### EXERCÍCIOS ESCRITOS
**a)** Responda às perguntas com base na notícia sobre Paulo Guedes.
(i) Em que seção e página do jornal a notícia foi publicada?
(ii) Que cargo ocupa Dias Toffoli, segundo a notícia?
(iii) Que expressão Guedes usou ao baixar o tom, horas depois?
**b)** Indique se cada afirmação está de acordo com a notícia sobre Paulo Guedes. Justifique com as palavras exatas da notícia.
(i) Rodrigo Maia é presidente da Câmara dos Deputados.
(ii) Guedes fez a fala sobre o AI-5 no Brasil.
(iii) O AI-5 é apresentado como o mais brando dos atos institucionais.

### TRECHO DO DOCUMENTO
══════════════════════════════

O Estado de São Paulo, n. 46061, 27/11/2019. Política, p. A8
Após citar AI-5, Guedes vira alvo de críticas
Beatriz Bulla
Pedro Venceslau
Renato Onofre
Ricardo Galhardo
Ricardo Leopoldo
27/11/2019
Toffoli diz que afirmação é ‘incompatível com democracia’; Maia cita ‘insegurança’
Defesa. Ministro da Economia, Paulo Guedes, recuou após fala nos EUA
O ministro da Economia, Paulo Guedes, foi alvo de críticas ontem após dizer que as pessoas não deveriam se assustar se alguém defendesse o AI-5 no caso de radicalização de manifestações de rua. O presidente do Supremo Tribunal Federal (STF), Dias Toffoli, o presidente da Câmara dos Deputados, Rodrigo Maia (DEM-RJ), líderes partidários e a oposição criticaram a citação ao mais duro dos cinco atos institucionais da ditadura militar (19641985) e apontaram para possíveis riscos para a imagem do País frente a investidores. Horas depois, Guedes baixou o tom e defendeu que se pratique uma “democracia responsável” no País.

══════════════════════════════

### DADOS DE ORIGEM

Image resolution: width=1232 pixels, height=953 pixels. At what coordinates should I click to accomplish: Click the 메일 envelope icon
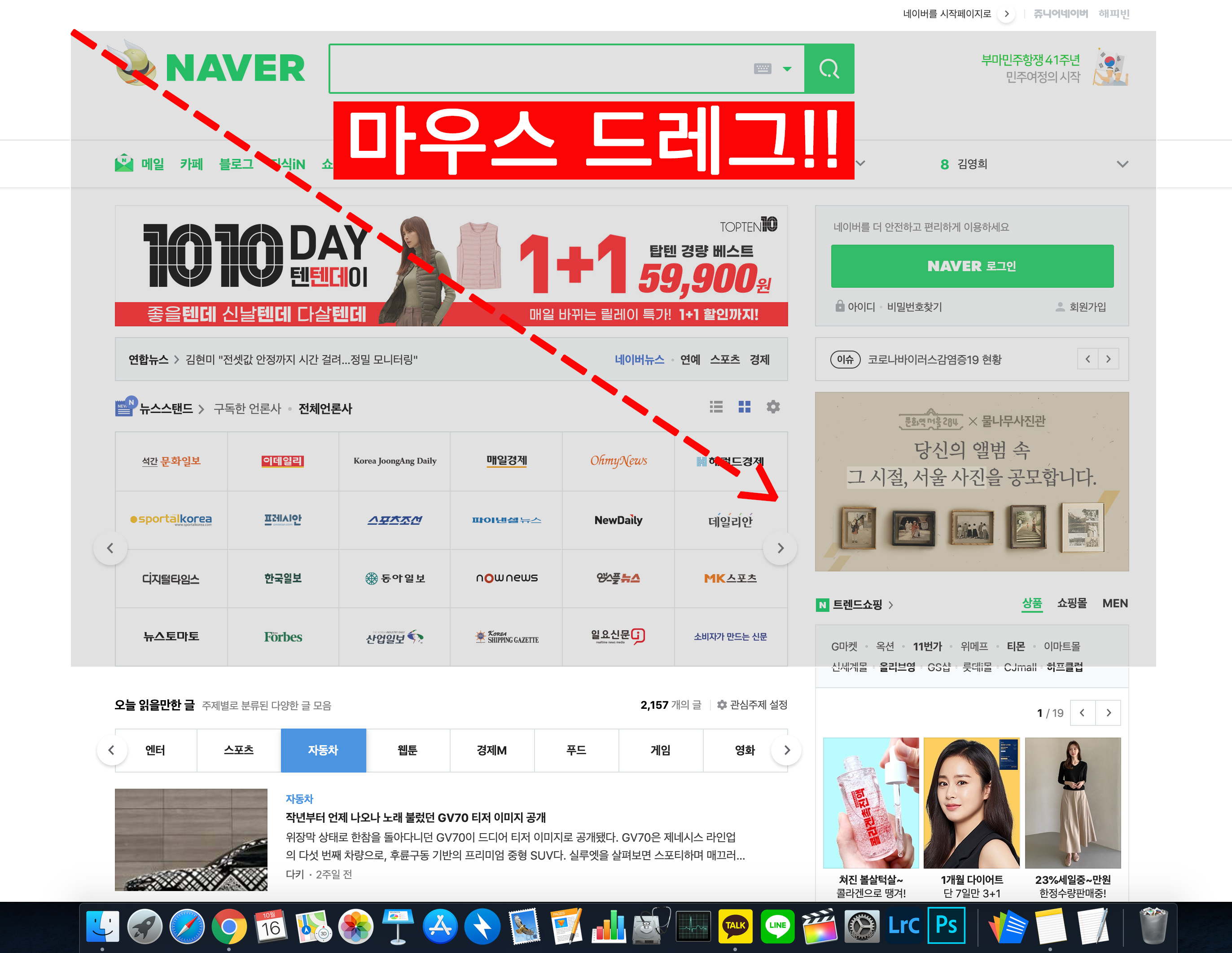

══════════════════════════════

### SOLUÇÕES DOS EXERCÍCIOS
**a)**
(i) Na seção Política, página A8.
(ii) Presidente do Supremo Tribunal Federal (STF).
(iii) "democracia responsável".

**b)**
(i) Sim: "o presidente da Câmara dos Deputados, Rodrigo Maia (DEM-RJ)".
(ii) Não: "recuou após fala nos EUA".
(iii) Não: "o mais duro dos cinco atos institucionais da ditadura militar".